*Short exercise 1*:
Answer these questions using the passage on tidal flows around islands:
(a) What is the approximate tidal range at Rattray Island?
(b) Where is Cato Island located?
(c) Which studied island lies in the Firth of Forth, Scotland?
*Short exercise 2*:
Repeat word for word the part of the passage on tidal flows around islands starting at "Tidal flows around" and ending at "study reported herein.".
*Short exercise 3*:
Carry on the passage on tidal flows around islands from its final sentence.

*Article*:
· · ·

Tidal flows around islands/headlands have been studied extensively by researchers from the global scale [15] to a specific tidal obstacle, using either in situ measurements, experiments and/or numerical modelling. One of the most extensively studied islands in the past has been Rattray Island [13,16], which is located off the northeast coast of Australia, where the tidal range is approximately 3 m and the maximum tidal velocity varies from around 0.7–1 m/s. Other smaller islands have also been studied, including Lundy Heritage Coast Island in the Bristol Channel, UK [17], Cato Island in east Australia [18], and Beamer Rock in the Firth of Forth, Scotland [19]. These islands are located in different environments; however, very few islands located in macro-tidal sites with high tidal currents have been investigated, as for the current study reported herein.

· · ·

*Records*:
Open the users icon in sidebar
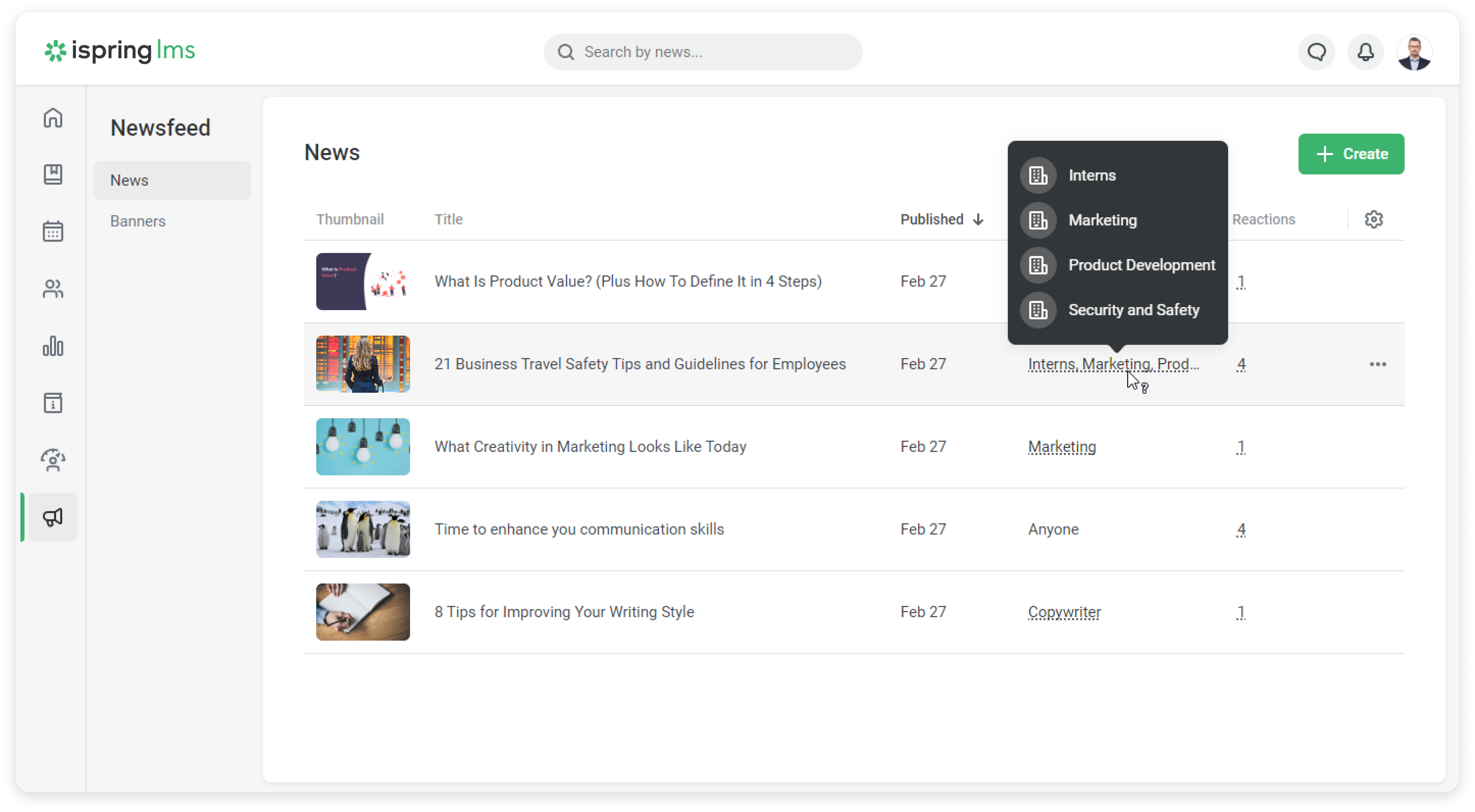This screenshot has height=812, width=1475. (x=53, y=289)
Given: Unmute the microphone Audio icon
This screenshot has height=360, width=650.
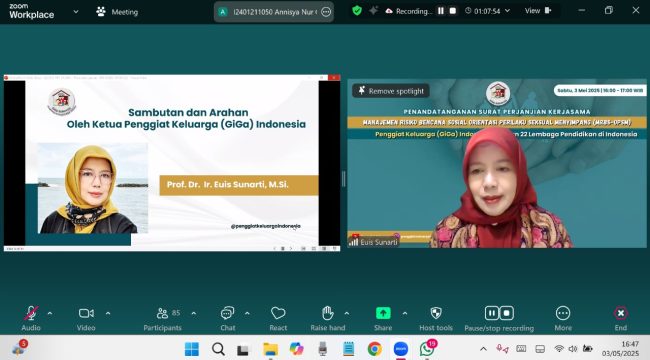Looking at the screenshot, I should (31, 314).
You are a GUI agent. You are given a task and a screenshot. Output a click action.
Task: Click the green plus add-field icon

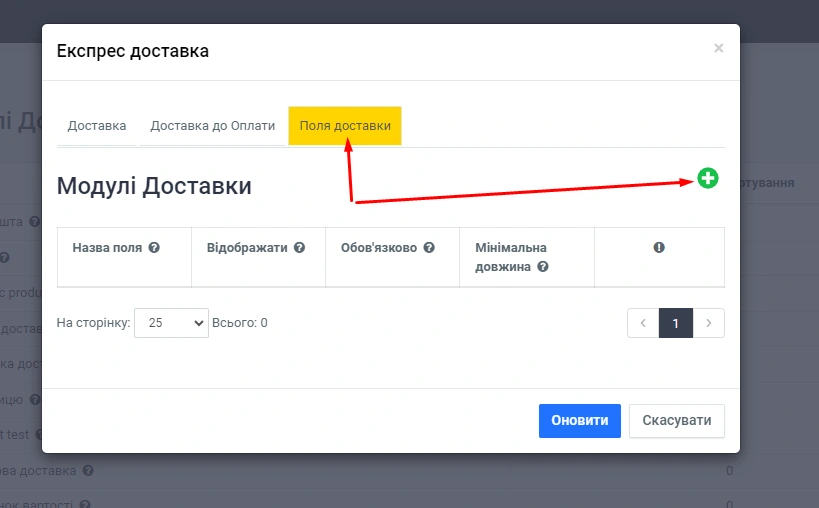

· · ·

*Task answer 1*:
(a) Approximately 3 m.
(b) In east Australia.
(c) Beamer Rock.

*Task answer 2*:
Tidal flows around islands/headlands have been studied extensively by researchers from the global scale [15] to a specific tidal obstacle, using either in situ measurements, experiments and/or numerical modelling. One of the most extensively studied islands in the past has been Rattray Island [13,16], which is located off the northeast coast of Australia, where the tidal range is approximately 3 m and the maximum tidal velocity varies from around 0.7–1 m/s. Other smaller islands have also been studied, including Lundy Heritage Coast Island in the Bristol Channel, UK [17], Cato Island in east Australia [18], and Beamer Rock in the Firth of Forth, Scotland [19]. These islands are located in different environments; however, very few islands located in macro-tidal sites with high tidal currents have been investigated, as for the current study reported herein.

*Task answer 3*:
There have been a number of in situ measurements and numerical modelling studies undertaken for tidal flows around an island. The most widely used methods for field data collection include Acoustic Doppler Current Profilers (ADCPs) and current meter measurements, as well as aerial observations and radar recordings. Among these methods, the ADCP system is one of the most widely used methods to measure tidal currents in coastal and marine environments. Vessel-mounted ADCPs, coupled with GPS positioning, are frequently used to collect both oceanographic and bathymetric data and are often used to understand the flow structure and to evaluate the performance of models [20] for such environments. Unlike vessel-mounted ADCPs, moored ADCPs located on the seabed are frequently used to record the flow characteristics at one specific site. Moored ADCPs located on the seabed can also record the time-varying flow characteristics, and this method is preferred for model calibration and validation. However, due to the complexity of the magnitude and the direction of tidal currents close to abrupt topographic changes, it is often difficult to detect the flow characteristic based on the data at one or several sites. In contrast, the data collected using a vessel-mounted ADCP has a higher spatial resolution, which can generate a more comprehensive picture of the complex current structure covering a selected area with a higher degree of accuracy and rapidity. Thus, vessel-mounted ADCP measurements, coupled with numerical modelling, were used in this research in order to characterise the island wake.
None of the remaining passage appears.